━━ Records for the task ━━

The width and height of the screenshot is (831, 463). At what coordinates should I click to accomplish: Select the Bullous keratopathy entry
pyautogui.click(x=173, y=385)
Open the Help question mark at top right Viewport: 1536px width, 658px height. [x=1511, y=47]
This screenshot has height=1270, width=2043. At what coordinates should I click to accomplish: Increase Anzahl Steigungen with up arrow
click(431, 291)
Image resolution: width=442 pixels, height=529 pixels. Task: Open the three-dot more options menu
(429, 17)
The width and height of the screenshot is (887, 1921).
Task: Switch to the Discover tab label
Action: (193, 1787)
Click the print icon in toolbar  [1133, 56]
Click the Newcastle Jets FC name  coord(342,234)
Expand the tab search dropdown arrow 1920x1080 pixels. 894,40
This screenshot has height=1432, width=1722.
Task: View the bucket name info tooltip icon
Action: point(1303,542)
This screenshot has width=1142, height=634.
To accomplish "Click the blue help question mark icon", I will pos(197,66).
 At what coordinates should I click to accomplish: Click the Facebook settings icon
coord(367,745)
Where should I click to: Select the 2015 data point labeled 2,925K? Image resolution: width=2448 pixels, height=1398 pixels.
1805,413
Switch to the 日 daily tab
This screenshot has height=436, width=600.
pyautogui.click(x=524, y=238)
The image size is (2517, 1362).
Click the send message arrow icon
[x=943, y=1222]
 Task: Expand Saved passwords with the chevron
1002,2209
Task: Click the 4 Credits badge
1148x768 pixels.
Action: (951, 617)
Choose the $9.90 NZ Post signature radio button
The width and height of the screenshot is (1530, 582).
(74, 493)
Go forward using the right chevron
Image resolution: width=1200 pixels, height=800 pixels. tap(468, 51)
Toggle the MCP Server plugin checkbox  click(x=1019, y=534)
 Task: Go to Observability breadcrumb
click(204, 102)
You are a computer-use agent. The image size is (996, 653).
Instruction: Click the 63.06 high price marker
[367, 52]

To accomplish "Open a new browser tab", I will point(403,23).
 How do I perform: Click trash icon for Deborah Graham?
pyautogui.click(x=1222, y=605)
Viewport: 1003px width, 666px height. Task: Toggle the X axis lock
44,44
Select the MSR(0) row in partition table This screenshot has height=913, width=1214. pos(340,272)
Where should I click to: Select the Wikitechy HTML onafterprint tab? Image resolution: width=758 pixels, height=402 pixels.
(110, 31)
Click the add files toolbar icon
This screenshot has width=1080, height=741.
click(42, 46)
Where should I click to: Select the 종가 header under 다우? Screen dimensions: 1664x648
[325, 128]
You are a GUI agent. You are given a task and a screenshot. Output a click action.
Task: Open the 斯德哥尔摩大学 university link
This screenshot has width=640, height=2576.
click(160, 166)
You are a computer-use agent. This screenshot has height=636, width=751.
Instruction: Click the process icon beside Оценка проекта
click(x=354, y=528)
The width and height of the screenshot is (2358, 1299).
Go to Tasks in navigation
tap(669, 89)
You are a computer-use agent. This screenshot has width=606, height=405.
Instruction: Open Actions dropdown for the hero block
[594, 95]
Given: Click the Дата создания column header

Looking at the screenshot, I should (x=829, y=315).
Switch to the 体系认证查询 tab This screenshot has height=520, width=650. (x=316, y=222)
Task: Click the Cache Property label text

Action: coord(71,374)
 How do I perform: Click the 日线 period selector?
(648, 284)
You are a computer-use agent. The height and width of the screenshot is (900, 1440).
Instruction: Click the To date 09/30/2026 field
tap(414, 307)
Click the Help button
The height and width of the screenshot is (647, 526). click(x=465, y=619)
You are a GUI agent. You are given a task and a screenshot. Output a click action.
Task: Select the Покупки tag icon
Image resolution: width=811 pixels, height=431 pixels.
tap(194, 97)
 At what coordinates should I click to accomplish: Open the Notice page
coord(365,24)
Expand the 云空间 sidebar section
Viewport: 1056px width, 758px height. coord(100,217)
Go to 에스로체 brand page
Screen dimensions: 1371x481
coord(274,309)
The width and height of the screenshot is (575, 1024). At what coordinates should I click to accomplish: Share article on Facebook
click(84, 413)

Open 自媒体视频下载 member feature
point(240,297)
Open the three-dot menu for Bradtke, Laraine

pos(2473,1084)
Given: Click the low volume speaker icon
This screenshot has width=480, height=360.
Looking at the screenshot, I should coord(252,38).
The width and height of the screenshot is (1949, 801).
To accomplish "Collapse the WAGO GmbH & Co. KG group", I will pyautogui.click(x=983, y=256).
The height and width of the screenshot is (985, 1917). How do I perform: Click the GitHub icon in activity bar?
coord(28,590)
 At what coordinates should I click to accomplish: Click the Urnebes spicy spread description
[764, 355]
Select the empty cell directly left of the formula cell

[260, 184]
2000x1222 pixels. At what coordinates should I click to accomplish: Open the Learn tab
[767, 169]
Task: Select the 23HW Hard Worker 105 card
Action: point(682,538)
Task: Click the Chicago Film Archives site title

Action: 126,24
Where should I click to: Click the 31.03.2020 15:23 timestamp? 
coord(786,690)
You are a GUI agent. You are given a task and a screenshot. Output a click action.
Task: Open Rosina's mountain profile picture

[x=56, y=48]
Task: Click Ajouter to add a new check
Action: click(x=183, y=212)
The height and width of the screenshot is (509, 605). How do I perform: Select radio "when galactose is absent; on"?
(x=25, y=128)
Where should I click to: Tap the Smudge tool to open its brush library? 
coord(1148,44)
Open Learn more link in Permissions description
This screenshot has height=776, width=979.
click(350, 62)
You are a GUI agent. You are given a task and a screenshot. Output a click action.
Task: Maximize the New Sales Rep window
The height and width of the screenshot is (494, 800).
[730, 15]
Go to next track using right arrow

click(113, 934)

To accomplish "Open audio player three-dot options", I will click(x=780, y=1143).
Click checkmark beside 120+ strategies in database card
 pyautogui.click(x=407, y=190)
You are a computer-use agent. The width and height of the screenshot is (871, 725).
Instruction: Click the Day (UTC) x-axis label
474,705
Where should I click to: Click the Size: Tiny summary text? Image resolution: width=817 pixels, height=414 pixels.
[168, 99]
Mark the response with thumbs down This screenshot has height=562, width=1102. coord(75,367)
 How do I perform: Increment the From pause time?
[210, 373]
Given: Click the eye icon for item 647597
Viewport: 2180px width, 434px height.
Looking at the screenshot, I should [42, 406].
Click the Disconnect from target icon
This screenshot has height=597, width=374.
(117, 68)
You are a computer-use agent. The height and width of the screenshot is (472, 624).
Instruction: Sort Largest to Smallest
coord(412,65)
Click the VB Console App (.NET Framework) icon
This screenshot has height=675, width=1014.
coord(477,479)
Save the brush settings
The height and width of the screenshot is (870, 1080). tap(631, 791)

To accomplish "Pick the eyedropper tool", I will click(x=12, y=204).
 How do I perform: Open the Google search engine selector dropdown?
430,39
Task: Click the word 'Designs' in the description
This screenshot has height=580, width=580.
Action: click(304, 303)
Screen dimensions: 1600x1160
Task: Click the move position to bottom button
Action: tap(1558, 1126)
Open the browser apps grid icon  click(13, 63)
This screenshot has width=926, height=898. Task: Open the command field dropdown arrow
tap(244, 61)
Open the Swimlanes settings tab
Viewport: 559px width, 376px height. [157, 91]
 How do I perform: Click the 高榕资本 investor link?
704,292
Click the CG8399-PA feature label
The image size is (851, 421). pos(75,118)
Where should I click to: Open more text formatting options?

━━━

→ Given task
Reproduce the lines from the one containing "Go to 에스로체 brand page" through the one containing "coord(1148,44)", renaming "Facebook" to "LinkedIn" and leaving everything else as it stands.

→ Answer to the task
Go to 에스로체 brand page
Screen dimensions: 1371x481
coord(274,309)
The width and height of the screenshot is (575, 1024). At what coordinates should I click to accomplish: Share article on LinkedIn
click(84, 413)

Open 自媒体视频下载 member feature
point(240,297)
Open the three-dot menu for Bradtke, Laraine

pos(2473,1084)
Given: Click the low volume speaker icon
This screenshot has width=480, height=360.
Looking at the screenshot, I should coord(252,38).
The width and height of the screenshot is (1949, 801).
To accomplish "Collapse the WAGO GmbH & Co. KG group", I will pyautogui.click(x=983, y=256).
The height and width of the screenshot is (985, 1917). How do I perform: Click the GitHub icon in activity bar?
coord(28,590)
 At what coordinates should I click to accomplish: Click the Urnebes spicy spread description
[764, 355]
Select the empty cell directly left of the formula cell

[260, 184]
2000x1222 pixels. At what coordinates should I click to accomplish: Open the Learn tab
[767, 169]
Task: Select the 23HW Hard Worker 105 card
Action: point(682,538)
Task: Click the Chicago Film Archives site title

Action: 126,24
Where should I click to: Click the 31.03.2020 15:23 timestamp? 
coord(786,690)
You are a GUI agent. You are given a task and a screenshot. Output a click action.
Task: Open Rosina's mountain profile picture

[x=56, y=48]
Task: Click Ajouter to add a new check
Action: click(x=183, y=212)
The height and width of the screenshot is (509, 605). How do I perform: Select radio "when galactose is absent; on"?
(x=25, y=128)
Where should I click to: Tap the Smudge tool to open its brush library? 
coord(1148,44)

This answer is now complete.